→ GOAL OF THE EXERCISE:
Starting at the beginning of the data and continuing through the line with "point(171,167)", write those lines out again, requests included, shifting every coordinate in the answers by -69. Leave the pictures out.

[Stored dataset items]
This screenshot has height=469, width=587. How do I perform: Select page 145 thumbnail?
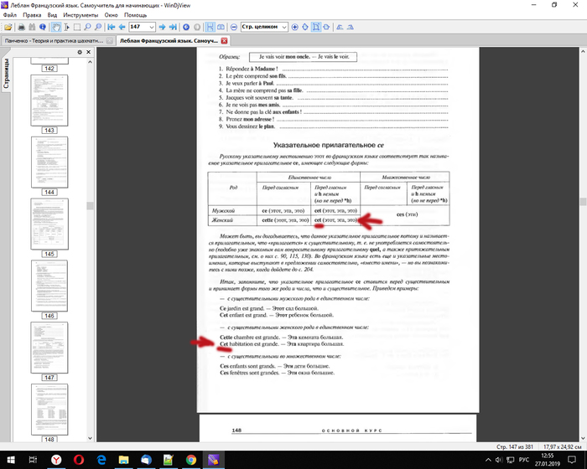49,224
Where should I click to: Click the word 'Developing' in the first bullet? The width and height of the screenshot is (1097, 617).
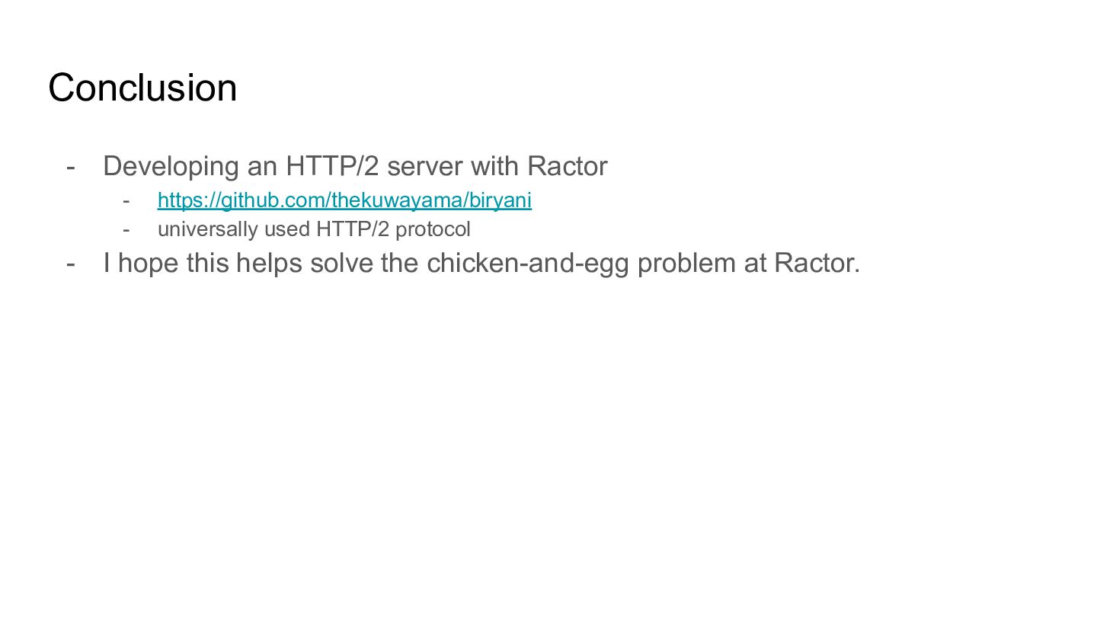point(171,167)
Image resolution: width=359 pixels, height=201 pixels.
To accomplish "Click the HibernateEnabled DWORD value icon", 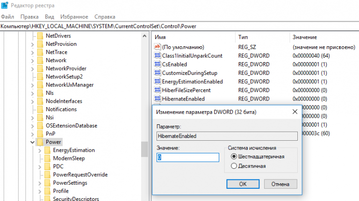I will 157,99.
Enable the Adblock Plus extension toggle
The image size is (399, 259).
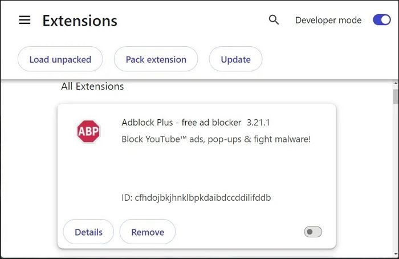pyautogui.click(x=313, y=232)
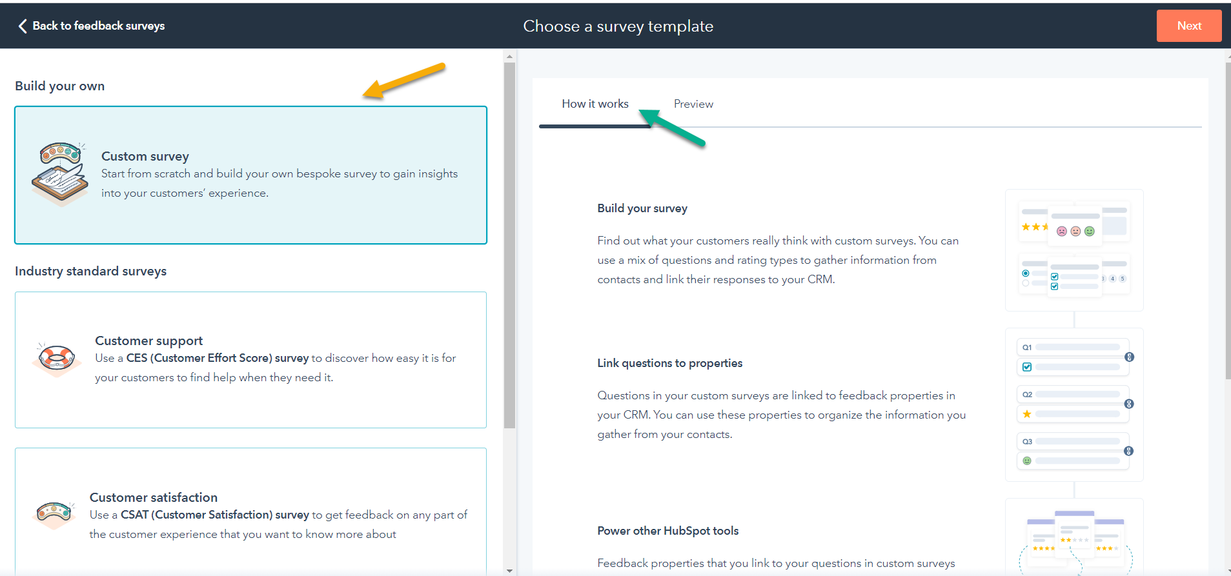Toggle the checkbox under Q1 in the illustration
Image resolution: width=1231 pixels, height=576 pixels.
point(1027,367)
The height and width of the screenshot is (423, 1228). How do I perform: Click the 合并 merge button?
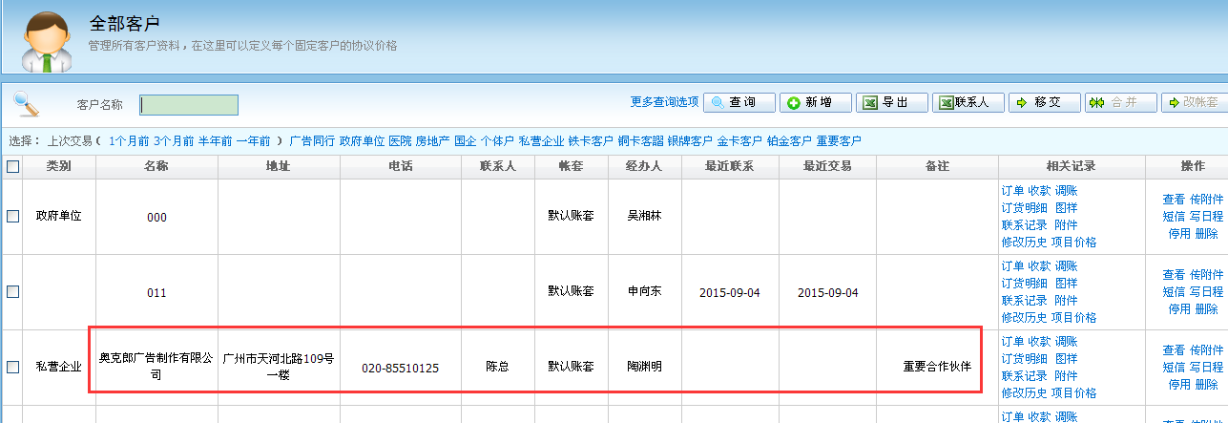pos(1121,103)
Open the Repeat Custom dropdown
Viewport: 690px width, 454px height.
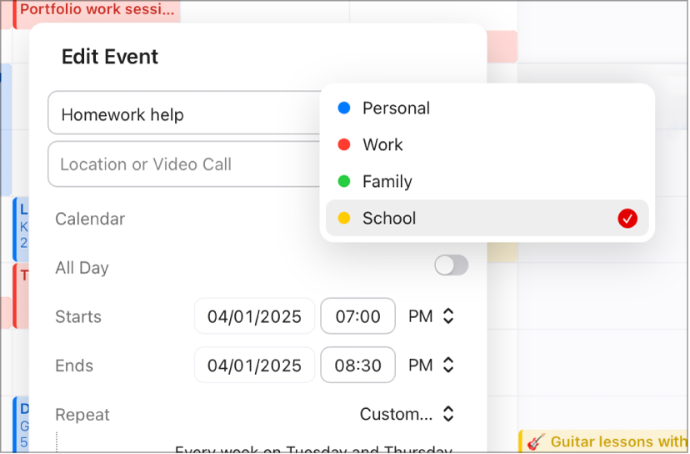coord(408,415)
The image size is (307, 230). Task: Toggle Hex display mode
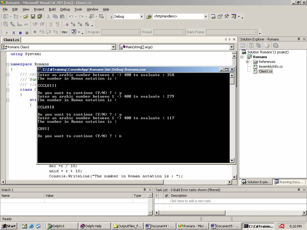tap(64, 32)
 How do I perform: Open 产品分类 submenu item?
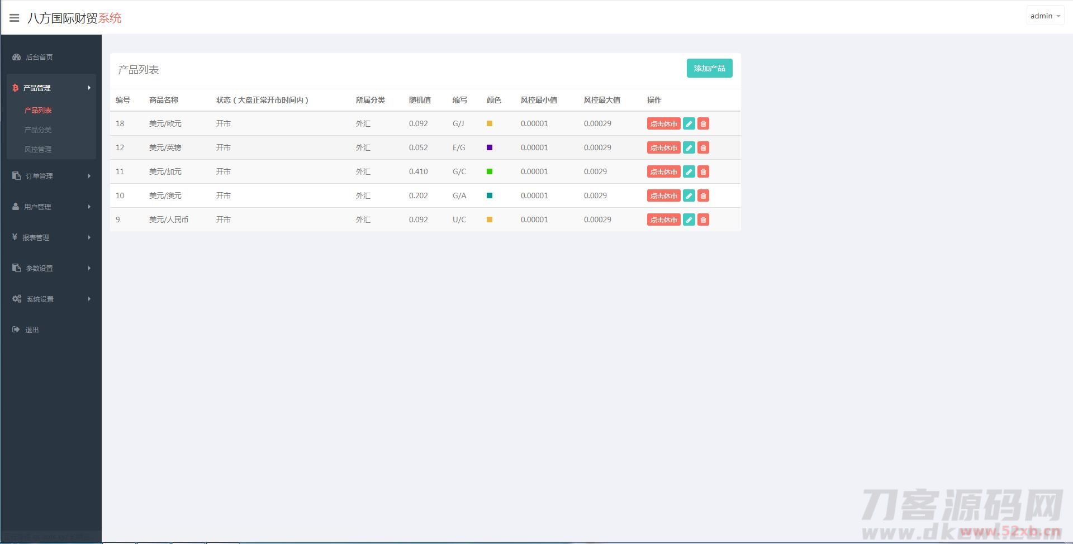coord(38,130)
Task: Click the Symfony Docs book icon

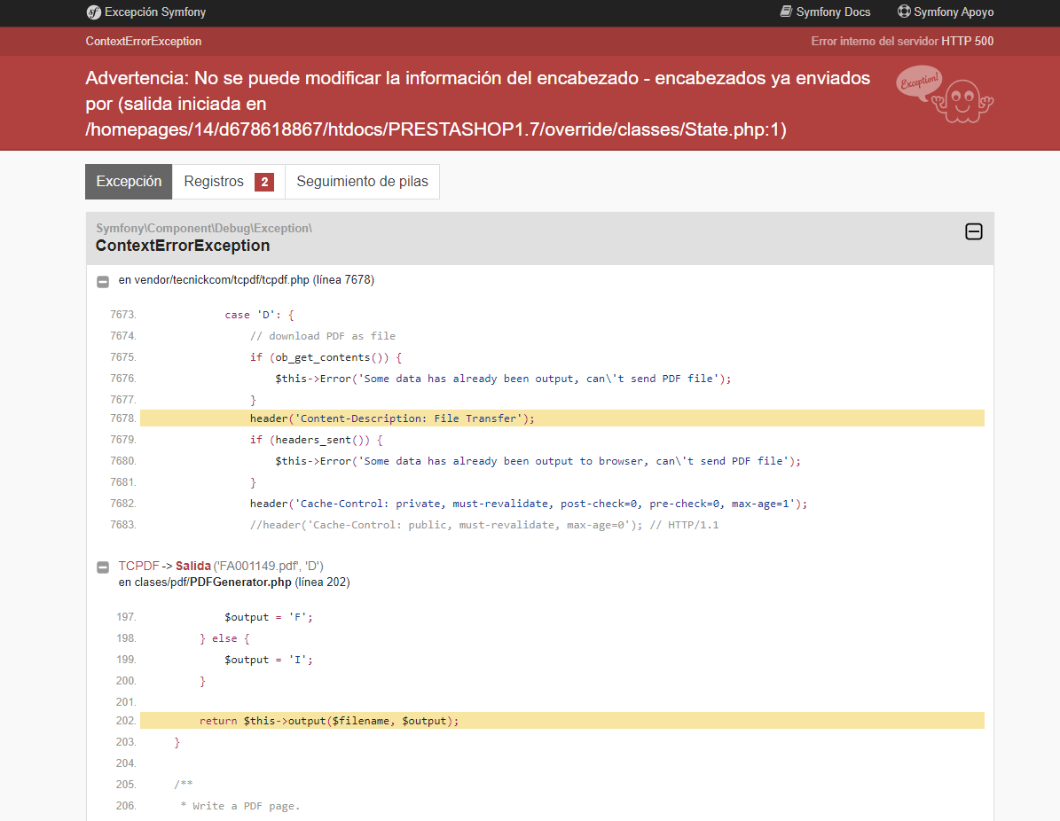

→ FINAL RESULT:
This screenshot has height=469, width=587. How do I perform: Select page 145 thumbnail?
-20,155
Where should I click to: Click the word 'Developing' in the first bullet? The width and height of the screenshot is (1097, 617).
point(102,98)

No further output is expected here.